--- start of MATERIAL ---
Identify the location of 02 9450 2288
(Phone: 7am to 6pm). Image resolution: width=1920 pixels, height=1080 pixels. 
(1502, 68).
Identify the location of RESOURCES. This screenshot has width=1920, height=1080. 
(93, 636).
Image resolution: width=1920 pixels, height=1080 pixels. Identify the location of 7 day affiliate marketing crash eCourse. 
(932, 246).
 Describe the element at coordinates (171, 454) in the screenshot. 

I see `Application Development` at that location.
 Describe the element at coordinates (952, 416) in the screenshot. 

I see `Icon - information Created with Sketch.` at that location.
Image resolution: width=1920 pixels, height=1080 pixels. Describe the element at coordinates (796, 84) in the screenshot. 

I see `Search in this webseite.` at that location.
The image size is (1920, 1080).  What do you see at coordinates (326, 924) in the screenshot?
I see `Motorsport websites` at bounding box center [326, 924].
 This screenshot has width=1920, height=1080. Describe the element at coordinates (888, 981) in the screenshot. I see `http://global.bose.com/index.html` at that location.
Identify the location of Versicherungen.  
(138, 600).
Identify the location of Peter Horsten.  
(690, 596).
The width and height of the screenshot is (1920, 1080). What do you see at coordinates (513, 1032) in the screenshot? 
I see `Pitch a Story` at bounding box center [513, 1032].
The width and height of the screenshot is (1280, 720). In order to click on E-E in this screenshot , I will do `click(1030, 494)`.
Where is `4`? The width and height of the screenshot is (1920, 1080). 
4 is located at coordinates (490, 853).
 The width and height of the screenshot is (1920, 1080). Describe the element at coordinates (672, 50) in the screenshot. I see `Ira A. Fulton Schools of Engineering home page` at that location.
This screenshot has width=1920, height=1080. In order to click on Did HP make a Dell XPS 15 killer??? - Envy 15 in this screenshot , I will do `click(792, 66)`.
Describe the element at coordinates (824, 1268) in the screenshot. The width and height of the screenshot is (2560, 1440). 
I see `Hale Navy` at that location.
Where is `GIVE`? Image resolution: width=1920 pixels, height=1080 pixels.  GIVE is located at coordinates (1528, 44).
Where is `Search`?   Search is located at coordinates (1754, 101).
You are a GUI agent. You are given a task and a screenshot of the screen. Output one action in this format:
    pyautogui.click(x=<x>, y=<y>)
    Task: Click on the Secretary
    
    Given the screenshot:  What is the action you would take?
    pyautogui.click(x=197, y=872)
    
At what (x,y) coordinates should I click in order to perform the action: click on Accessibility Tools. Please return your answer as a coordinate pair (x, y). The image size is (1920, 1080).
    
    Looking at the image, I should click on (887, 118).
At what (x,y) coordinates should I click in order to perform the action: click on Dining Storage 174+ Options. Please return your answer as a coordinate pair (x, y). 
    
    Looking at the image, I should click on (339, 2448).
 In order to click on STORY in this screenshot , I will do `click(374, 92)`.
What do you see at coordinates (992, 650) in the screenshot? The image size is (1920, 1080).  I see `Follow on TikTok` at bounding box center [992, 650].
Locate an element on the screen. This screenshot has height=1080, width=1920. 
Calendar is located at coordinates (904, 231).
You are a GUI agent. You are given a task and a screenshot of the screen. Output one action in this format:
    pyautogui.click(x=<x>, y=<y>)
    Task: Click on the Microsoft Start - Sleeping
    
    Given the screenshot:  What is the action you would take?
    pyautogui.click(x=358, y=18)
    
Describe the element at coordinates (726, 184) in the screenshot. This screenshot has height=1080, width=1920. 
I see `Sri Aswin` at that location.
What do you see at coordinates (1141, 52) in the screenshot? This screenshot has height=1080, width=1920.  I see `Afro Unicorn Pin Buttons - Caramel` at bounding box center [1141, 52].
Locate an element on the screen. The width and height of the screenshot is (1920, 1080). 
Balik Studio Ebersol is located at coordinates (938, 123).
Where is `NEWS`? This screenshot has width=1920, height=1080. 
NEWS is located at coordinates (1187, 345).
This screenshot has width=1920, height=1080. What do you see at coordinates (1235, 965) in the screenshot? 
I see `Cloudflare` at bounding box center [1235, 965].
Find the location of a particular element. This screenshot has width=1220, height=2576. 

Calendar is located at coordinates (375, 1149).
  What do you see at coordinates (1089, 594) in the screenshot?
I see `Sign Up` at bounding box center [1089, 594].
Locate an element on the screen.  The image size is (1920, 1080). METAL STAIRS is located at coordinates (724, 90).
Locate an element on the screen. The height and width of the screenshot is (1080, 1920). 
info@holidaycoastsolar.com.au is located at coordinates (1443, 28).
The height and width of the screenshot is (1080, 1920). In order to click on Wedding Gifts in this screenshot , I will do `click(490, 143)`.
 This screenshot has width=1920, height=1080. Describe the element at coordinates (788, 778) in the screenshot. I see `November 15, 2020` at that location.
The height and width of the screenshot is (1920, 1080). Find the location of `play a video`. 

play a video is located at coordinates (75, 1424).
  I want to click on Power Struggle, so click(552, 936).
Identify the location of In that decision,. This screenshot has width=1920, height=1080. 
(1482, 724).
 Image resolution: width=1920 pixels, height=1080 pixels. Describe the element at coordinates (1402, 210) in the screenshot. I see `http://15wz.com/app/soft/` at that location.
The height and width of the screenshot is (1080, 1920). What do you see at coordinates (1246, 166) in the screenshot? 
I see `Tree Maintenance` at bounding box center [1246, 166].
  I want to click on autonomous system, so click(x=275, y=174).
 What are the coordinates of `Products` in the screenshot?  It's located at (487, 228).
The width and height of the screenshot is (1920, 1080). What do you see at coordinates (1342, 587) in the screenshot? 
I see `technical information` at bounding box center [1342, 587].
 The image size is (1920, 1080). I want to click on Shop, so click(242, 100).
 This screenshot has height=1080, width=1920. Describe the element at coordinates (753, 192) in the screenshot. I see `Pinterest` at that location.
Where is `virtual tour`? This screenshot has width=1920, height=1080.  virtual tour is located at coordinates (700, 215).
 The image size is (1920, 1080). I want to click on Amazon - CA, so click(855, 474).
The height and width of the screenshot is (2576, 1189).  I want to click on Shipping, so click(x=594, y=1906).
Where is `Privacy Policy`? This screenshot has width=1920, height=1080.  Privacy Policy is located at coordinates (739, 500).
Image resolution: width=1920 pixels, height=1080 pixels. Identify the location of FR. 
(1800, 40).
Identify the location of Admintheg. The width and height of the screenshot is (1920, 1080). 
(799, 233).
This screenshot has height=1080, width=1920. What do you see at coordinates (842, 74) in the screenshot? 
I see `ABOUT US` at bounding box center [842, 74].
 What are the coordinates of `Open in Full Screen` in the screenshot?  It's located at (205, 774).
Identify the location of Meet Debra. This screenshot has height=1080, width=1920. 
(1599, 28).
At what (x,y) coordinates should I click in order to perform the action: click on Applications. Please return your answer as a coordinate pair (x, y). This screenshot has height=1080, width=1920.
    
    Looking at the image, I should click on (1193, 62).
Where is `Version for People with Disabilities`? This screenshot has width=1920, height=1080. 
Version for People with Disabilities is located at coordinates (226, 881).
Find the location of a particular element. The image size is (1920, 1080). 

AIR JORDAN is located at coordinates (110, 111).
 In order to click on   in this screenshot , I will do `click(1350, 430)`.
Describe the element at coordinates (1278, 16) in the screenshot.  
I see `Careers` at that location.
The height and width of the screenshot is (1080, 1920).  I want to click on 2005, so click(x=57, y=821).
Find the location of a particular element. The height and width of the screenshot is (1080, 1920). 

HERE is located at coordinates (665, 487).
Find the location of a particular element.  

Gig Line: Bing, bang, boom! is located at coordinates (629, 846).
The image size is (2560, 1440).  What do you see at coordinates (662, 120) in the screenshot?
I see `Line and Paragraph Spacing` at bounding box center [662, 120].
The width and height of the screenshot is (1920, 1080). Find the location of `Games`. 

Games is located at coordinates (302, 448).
--- end of MATERIAL ---
▶ _EXERCISE REQUIREMENTS_: State how many lines in the entries contain the string "pyautogui". Reply with the number alone.

▶ _EXERCISE SOLUTION_: 4